Exercise passage:
::::

The human knee is an important and complex joint comprising three spatially inter-related bones (the femur, tibia and patella), ligaments and cartilaginous structures all of which interact to create a variety of motions. The surfaces of the knee bones within the joint are covered with articular cartilage. This important surface allows the bones to smoothly glide against each other without causing damage to the bone. The meniscus, a C-shaped cartilage cushion sits between the articular cartilage surfaces of the bone and acts as a shock absorber by distributing weight and so improves the overall stability of the knee joint. Each knee joint has a medial and lateral meniscus which is composed of fibrochondrocytes, proteoglycans and an extra-cellular matrix of collagen and elastin fibres. When menisci are damaged through injury, disease or inflammation arthritic changes can develop in the knee joint with consequent swelling, pain and/or loss of knee joint function in the affected individual. Whilst it is possible to repair a torn meniscus, a meniscus that is severely damaged or has an extensive tear may have to be removed.
Since joint cartilage in adults does not naturally regenerate to a significant degree once it is destroyed, damaged adult menisci have historically been treated by a variety of surgical interventions including removal and replacement with prosthetic devices. In older patients, a knee joint replacement is often the preferred option. However, for younger individuals (those under 50 or 55 years old) the alternative to replacing the entire joint is a meniscal transplant which uses either prosthetic menisci or donor tissue to replace the damaged meniscus.
A problem associated with the use of donor tissue for meniscal replacement is that the meniscus is a dense fibrocartilagenous tissue impregnated throughout with fibrochondrocytes which are the cells responsible for synthesis, maintenance and repair of the extracellular matrix. The human medial meniscus is approximately 4.5 mm in length and the lateral meniscus is approximately 3.5 mm in length, the thickness of each range from 25 to 35 mm (porcine values are similar to those of human menisci.) Because the meniscus is a thick and dense tissue with cells located throughout and especially around the microvasculature it is extremely difficult to decellularise, especially at the central regions, which in turn means that it is difficult to prepare an immunologically inert or decellularised tissue for transplantation and so there is a risk of rejection. In other words there is low biocompatibility and a high risk of the host having an immunological reaction from either a heterograft or xenograft.

::::

Exercise 1:
Revise the part of the knee meniscus text that opens with the words containing "Since joint cartilage" and closes with "the damaged meniscus.", replacing "meniscal transplant" with "meniscus transplant".
Exercise 2:
Summarize the knee meniscus text in two sentences.
Work only from the knee meniscus text.

::::

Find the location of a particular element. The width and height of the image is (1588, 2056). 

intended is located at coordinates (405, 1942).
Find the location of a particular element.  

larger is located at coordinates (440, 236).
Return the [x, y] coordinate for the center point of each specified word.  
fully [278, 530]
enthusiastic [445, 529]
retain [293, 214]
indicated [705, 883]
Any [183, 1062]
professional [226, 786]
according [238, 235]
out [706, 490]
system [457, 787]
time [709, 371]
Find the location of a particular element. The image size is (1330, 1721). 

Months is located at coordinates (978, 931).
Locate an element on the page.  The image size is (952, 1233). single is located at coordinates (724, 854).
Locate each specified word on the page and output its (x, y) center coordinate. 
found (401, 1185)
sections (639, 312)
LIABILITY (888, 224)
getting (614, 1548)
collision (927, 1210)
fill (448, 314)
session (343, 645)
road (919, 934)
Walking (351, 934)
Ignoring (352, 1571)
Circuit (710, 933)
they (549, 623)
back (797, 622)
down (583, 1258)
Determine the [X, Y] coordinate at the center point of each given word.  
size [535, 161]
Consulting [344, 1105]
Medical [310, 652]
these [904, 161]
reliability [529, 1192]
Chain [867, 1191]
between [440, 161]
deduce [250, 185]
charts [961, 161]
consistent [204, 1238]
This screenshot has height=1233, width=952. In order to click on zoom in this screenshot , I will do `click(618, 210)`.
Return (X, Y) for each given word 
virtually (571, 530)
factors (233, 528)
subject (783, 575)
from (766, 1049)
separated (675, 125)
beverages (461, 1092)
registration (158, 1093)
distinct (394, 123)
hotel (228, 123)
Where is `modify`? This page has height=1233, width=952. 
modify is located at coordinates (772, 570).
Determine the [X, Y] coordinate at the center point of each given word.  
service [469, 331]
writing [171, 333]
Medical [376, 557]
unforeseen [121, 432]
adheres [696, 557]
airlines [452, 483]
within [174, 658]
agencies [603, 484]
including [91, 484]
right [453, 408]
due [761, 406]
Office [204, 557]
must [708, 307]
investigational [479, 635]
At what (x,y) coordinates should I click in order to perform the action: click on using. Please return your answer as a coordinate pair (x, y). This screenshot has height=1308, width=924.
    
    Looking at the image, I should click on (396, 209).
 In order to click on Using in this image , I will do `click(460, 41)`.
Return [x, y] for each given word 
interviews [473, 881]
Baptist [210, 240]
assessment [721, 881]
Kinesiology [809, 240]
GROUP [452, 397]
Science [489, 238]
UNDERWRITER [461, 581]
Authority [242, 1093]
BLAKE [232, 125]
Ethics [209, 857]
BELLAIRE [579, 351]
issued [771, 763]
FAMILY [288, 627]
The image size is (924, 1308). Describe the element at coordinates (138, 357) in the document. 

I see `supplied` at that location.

::::

Answer 1:
Since joint cartilage in adults does not naturally regenerate to a significant degree once it is destroyed, damaged adult menisci have historically been treated by a variety of surgical interventions including removal and replacement with prosthetic devices. In older patients, a knee joint replacement is often the preferred option. However, for younger individuals (those under 50 or 55 years old) the alternative to replacing the entire joint is a meniscus transplant which uses either prosthetic menisci or donor tissue to replace the damaged meniscus.

Answer 2:
The meniscus is a C-shaped cartilage cushion that sits between the articular cartilage surfaces of the knee bones and absorbs shock, and a severely damaged meniscus may have to be removed. Because adult joint cartilage does not regenerate to a significant degree, younger patients may receive a meniscal transplant using prosthetic menisci or donor tissue, but donor menisci are dense and full of cells, which makes them hard to decellularise and creates a risk of rejection.